## Task to complete:
Repeat exactly the lines below from the line that contains "Click the 文件名 column header in file list" to the last line, inclusive, without the pictures.

## Input for this task:
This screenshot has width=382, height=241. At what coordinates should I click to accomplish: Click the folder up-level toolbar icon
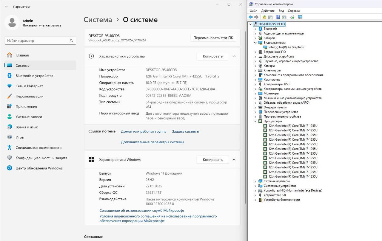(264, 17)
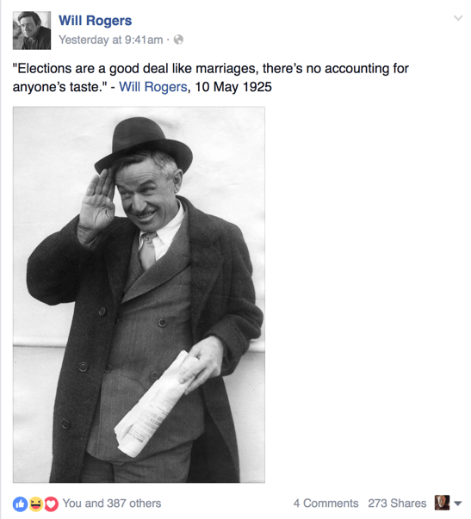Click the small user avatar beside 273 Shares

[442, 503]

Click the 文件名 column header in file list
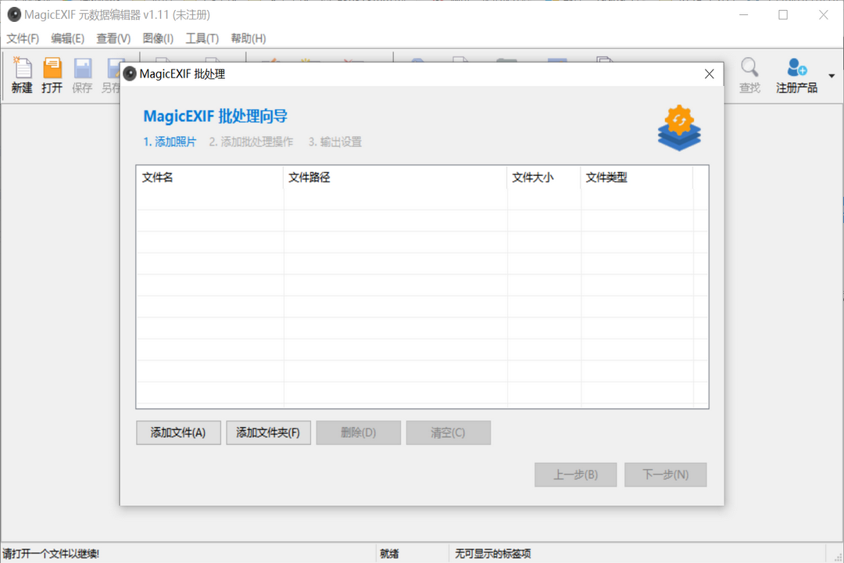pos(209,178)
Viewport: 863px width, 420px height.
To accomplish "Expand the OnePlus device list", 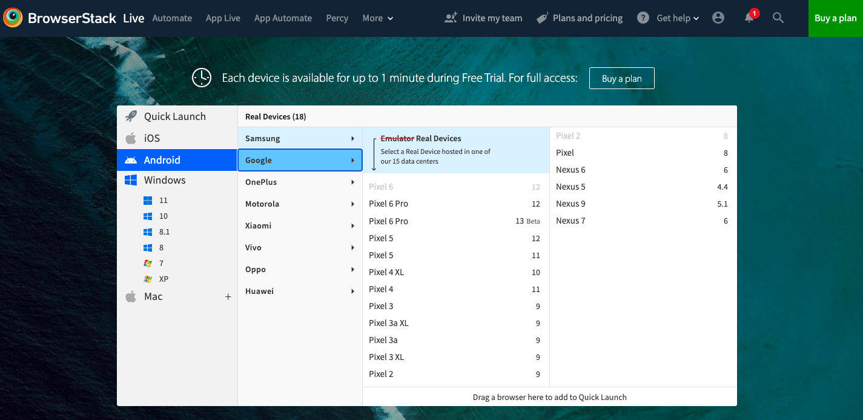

## Exercise solution:
Click the 文件名 column header in file list
pos(209,178)
Viewport: 863px width, 420px height.
To accomplish "Expand the OnePlus device list", 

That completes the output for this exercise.